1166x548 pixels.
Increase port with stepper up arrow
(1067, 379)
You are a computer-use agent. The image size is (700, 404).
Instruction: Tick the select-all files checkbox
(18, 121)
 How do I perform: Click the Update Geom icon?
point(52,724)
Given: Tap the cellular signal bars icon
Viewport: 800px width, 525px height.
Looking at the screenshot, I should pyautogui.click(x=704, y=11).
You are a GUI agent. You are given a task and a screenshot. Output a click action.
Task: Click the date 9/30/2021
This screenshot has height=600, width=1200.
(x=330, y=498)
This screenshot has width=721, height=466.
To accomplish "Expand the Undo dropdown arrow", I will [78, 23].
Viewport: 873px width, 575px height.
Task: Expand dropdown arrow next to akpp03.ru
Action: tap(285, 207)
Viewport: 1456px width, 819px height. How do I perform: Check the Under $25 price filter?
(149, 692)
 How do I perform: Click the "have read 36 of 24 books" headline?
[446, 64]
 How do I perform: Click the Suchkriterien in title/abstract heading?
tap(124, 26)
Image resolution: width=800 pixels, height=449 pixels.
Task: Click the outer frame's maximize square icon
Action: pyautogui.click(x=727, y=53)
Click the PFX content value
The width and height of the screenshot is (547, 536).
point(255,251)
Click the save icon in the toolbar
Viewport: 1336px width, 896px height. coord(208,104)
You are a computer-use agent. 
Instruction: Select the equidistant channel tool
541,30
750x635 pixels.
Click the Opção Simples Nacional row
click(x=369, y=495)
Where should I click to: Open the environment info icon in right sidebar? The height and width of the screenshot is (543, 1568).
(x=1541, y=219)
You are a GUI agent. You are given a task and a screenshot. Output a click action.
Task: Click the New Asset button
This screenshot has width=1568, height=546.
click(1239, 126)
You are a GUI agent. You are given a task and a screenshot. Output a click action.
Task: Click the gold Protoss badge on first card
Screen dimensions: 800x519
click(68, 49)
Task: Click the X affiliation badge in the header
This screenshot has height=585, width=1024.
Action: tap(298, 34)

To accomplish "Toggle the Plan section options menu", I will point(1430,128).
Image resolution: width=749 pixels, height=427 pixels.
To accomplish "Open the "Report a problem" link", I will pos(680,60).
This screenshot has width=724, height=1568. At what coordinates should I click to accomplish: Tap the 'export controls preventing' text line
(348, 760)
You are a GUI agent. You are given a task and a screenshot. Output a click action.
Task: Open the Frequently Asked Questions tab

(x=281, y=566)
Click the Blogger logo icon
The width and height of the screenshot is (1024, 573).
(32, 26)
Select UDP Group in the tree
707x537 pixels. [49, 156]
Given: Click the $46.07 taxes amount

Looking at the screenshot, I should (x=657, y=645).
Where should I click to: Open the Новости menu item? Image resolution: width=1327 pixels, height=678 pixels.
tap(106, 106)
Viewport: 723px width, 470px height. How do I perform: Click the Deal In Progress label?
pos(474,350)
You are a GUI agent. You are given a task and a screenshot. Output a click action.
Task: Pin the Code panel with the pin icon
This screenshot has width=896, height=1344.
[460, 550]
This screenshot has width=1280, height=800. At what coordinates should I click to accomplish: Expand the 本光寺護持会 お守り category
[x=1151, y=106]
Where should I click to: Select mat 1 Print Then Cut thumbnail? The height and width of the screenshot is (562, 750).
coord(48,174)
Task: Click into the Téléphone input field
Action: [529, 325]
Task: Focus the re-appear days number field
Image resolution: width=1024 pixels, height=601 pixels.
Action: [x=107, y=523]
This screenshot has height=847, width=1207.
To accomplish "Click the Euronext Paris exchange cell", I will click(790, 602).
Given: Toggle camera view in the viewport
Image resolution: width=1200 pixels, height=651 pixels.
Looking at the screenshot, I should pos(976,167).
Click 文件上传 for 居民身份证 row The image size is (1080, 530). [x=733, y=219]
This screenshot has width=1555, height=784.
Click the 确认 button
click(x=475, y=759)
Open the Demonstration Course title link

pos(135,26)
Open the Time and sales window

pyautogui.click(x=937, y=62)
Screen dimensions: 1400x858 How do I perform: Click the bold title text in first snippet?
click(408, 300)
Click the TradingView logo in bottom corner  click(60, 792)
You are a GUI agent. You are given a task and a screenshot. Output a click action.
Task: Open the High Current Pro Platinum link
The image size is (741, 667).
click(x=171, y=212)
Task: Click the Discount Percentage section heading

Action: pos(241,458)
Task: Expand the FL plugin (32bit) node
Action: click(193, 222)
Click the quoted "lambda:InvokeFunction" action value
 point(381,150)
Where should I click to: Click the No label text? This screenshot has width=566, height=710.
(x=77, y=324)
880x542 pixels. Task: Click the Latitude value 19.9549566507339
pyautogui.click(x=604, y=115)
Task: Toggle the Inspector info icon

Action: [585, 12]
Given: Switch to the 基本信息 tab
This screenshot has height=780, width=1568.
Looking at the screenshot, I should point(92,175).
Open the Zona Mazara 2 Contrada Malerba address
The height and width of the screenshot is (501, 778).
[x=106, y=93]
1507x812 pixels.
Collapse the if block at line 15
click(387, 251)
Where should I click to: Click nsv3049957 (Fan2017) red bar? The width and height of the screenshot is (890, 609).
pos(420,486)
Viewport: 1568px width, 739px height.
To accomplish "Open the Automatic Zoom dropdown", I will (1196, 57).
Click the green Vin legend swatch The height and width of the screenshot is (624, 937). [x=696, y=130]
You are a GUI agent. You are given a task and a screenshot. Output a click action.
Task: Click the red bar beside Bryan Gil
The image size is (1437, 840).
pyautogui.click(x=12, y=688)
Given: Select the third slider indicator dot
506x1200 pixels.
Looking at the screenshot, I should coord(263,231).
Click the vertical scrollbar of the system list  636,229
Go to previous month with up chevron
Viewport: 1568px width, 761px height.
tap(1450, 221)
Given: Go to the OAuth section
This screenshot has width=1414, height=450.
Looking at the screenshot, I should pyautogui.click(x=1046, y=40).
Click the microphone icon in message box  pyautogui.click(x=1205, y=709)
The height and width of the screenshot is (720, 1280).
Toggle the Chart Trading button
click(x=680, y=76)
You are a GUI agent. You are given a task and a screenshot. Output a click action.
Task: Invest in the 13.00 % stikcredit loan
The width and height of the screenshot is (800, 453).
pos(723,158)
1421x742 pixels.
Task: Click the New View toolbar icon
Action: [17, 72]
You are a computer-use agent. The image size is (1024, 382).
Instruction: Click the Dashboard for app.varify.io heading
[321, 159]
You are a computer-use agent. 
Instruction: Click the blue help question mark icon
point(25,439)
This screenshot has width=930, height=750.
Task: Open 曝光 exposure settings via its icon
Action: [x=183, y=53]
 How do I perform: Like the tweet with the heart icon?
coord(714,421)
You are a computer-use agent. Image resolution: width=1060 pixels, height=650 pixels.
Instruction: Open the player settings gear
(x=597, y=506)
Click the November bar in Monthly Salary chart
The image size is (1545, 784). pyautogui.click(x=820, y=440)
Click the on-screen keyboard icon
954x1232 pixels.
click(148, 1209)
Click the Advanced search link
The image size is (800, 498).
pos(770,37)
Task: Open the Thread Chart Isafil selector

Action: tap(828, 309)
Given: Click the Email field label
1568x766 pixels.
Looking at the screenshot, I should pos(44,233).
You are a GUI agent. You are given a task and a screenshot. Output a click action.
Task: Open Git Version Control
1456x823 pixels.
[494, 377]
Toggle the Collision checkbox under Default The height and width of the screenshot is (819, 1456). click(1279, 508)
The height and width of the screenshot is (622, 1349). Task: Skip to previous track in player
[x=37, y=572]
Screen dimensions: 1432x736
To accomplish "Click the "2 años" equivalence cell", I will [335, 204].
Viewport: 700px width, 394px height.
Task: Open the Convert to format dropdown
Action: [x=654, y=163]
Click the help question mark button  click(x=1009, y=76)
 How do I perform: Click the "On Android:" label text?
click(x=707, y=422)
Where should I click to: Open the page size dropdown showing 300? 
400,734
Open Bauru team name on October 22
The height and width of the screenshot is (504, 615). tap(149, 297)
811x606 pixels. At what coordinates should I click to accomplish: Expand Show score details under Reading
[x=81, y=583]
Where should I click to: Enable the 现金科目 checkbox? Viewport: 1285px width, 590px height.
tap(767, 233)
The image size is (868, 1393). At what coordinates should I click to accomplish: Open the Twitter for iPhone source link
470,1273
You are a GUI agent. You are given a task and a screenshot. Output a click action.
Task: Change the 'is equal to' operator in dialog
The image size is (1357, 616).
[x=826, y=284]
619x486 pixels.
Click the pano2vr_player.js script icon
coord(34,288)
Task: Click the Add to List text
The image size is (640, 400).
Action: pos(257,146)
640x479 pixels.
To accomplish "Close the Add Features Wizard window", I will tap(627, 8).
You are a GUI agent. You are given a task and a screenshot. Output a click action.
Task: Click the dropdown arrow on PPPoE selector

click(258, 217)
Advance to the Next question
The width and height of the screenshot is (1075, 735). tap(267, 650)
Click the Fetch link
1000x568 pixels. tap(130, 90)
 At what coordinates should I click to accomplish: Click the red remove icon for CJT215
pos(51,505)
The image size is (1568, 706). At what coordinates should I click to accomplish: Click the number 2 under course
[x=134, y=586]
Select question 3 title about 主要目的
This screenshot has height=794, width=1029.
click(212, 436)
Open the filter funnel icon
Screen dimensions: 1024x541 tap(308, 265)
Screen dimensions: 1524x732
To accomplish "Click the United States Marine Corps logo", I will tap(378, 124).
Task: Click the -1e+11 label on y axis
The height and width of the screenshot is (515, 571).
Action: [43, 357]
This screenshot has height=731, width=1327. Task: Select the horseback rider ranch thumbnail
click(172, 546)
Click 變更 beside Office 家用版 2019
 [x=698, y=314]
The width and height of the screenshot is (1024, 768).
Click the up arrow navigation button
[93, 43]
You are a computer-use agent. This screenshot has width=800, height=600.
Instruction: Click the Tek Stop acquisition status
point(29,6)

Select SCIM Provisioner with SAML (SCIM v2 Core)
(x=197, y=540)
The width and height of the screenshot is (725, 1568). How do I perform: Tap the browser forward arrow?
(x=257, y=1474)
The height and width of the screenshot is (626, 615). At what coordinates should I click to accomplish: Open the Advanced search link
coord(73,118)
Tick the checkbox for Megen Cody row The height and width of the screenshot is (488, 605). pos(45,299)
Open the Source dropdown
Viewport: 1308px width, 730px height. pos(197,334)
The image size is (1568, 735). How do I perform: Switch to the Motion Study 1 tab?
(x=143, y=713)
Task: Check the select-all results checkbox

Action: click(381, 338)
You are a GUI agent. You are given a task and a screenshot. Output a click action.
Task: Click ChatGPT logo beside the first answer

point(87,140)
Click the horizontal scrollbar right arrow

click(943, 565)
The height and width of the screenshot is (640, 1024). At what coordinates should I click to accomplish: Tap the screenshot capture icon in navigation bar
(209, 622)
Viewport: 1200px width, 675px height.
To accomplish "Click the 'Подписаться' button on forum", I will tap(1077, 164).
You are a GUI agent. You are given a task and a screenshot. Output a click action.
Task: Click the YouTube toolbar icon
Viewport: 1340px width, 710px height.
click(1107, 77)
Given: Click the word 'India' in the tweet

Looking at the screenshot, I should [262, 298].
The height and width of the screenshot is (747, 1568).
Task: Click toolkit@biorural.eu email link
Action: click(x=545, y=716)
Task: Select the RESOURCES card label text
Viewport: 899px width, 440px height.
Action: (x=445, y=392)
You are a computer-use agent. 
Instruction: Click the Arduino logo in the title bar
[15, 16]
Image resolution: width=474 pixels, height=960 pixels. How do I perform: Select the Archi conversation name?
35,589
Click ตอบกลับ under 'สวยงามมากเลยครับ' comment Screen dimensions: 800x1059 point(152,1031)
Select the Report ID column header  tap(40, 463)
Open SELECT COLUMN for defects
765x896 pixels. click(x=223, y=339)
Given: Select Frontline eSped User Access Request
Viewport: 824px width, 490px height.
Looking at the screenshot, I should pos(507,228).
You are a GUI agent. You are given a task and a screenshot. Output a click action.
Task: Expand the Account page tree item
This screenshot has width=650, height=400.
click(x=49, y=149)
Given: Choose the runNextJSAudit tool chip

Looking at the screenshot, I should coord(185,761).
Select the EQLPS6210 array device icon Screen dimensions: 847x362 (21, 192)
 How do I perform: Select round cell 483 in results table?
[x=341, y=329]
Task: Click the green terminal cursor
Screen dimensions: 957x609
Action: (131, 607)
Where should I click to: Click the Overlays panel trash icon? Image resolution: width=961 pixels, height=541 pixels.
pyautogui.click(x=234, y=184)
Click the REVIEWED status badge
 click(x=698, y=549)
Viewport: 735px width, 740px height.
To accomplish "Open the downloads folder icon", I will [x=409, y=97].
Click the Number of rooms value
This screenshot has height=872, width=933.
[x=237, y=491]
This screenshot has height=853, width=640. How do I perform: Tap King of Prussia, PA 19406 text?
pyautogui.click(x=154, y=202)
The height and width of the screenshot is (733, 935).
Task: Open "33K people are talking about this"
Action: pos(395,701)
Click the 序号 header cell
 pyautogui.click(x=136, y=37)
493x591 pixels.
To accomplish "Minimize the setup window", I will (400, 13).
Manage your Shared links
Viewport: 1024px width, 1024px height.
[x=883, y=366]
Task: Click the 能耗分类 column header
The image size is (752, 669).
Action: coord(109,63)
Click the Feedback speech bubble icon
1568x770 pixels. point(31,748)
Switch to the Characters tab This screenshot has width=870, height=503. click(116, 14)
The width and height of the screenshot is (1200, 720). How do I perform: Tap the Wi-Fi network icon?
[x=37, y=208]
※ ※ ※
**Work task**
If the string "card" appears in a line of the entries, report the line.

**Written reply**
Task: Click the gold Protoss badge on first card
Task: Select the RESOURCES card label text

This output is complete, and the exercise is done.